Abstract

Existing smartphone-based systems for detection of road surface events such as speed-breakers, potholes, broken road patches, etc. have been developed primarily for the use in four-wheeler vehicles such as cars with perfect driving maneuvers over a road with occasional irregularities. However, our experiments on a 673 km road trail in a suburban city of India, where an overall road condition is poor, show that such event detection accuracy drops to less than 80% for speed-breakers and less than 70% for potholes, when the crowdsourcing data is collected from different vehicles such as two-wheeler (bike or scooty), three-wheeler (auto-rickshaw) or four-wheeler (car) or with different smartphones kept at different positions (in-pocket, in-dashboard, vehicle-mounted).The aim of this work is to develop a system that detects three road events — speed-breakers, potholes and broken road patches, with improved accuracy even under varying conditions and rough roads.
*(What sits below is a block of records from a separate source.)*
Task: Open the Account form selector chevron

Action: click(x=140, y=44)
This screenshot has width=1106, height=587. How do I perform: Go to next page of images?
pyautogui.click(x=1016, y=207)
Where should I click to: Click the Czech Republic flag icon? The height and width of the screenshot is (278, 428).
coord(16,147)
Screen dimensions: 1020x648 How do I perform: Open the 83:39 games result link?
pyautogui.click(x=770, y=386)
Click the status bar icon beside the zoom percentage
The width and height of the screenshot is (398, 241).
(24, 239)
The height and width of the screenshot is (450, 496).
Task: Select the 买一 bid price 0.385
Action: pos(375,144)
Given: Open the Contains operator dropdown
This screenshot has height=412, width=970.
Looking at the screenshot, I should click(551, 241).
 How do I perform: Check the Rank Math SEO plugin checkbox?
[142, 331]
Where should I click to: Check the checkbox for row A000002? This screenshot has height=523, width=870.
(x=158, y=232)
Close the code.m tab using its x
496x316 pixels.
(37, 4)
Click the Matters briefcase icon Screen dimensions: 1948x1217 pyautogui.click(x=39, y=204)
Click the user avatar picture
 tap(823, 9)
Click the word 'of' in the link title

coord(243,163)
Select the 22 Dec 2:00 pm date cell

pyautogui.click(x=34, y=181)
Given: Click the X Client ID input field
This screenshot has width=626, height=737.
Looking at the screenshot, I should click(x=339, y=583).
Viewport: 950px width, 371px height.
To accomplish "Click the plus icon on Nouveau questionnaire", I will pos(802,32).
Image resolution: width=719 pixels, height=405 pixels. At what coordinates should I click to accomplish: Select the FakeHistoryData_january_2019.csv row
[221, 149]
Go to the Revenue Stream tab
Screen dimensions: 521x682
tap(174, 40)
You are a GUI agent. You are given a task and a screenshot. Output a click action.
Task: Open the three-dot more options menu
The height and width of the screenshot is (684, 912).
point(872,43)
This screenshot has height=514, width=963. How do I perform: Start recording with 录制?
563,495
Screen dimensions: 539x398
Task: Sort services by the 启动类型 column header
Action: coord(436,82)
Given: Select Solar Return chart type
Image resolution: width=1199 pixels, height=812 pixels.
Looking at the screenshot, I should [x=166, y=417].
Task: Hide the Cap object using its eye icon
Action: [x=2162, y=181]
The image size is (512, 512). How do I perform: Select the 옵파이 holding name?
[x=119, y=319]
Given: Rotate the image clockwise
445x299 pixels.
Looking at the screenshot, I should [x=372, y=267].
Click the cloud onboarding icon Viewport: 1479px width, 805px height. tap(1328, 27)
The proposed RoadSurP system works in two phases. The first phase runs in a smartphone and identifies the candidate signatures for road anomalies using robust auto-orientation and auto-tune thresholding algorithms to make it almost invariant of position, placement, vehicle, and smartphone type. The second phase works in a server and uses a decision tree based classifier to reduce the false-negative and false-positive instances caused due to the impact of different driving maneuvers, vehicle suspensions, etc. Finally, we apply a k-medoids clustering to geo-localize detected events from multiple trails over a map service. RoadSurP is implemented as an Android application, and tested over a 26 km road using five two-wheeler, seven three-wheeler and three four-wheeler vehicles with six different smartphone types under varying placement and position of the smartphones. After being thoroughly trained, the mean accuracy of RoadSurP is found to be 98% for speed-breakers and 92% for potholes over a smooth road (a road with occasional irregularities) and 92% for speed-breakers and 90% for potholes over the rough road. The developed application can be used as an effective crowdsourcing system for road quality monitoring.